En fait, il arrive bien souvent que la valeur
de certaines prévisions décline au fur et à mesure que l'information
augmente, en raison du trop-plein d'information (information overload),
comme l'appellent certains psychologues.
Terrance Odean et Brad Barber ont montré que
les investisseurs qui délaissent leur conseiller et leur courtier de
plein exercice pour s'occuper eux-mêmes de leurs placements chez un
courtier en ligne exécutant, réalisent un plus grand nombre de
transactions, et celles-ci ont le défaut d'être plus spéculatives.

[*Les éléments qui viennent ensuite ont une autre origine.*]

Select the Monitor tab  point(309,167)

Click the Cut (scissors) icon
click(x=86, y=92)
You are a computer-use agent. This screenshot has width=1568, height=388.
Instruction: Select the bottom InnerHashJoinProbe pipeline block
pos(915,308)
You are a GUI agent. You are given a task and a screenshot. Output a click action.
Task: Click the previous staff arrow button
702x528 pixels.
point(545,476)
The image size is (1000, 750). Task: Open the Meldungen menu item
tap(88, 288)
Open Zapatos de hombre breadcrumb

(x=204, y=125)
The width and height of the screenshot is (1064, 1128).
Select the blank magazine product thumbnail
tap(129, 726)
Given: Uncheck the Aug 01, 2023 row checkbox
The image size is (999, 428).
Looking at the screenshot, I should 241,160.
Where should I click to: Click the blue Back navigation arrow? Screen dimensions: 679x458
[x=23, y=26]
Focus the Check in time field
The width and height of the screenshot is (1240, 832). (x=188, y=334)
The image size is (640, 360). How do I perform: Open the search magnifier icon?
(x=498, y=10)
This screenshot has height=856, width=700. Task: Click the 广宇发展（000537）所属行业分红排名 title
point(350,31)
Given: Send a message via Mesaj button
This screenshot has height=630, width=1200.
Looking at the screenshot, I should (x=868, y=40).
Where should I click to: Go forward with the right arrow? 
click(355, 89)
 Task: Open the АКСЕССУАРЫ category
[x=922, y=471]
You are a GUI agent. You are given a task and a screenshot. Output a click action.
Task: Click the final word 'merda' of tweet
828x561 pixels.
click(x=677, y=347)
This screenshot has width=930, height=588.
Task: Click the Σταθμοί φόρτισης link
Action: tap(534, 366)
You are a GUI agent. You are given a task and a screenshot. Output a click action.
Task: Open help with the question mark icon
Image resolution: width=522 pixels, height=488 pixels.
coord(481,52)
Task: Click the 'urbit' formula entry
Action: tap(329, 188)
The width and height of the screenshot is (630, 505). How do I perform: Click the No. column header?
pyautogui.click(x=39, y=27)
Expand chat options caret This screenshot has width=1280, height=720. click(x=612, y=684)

En devenant plus autonomes grâce à Internet,
les investisseurs ont fait passer le taux de roulement de leur
portefeuille de 70 à 120% par année. Il semble, concluent les deux
professeurs californiens, qu'il y ait un prix à payer quand on décide
de délaisser son courtier pour tout faire soi-même par Internet, et ce
prix est une baisse de rendement du portefeuille.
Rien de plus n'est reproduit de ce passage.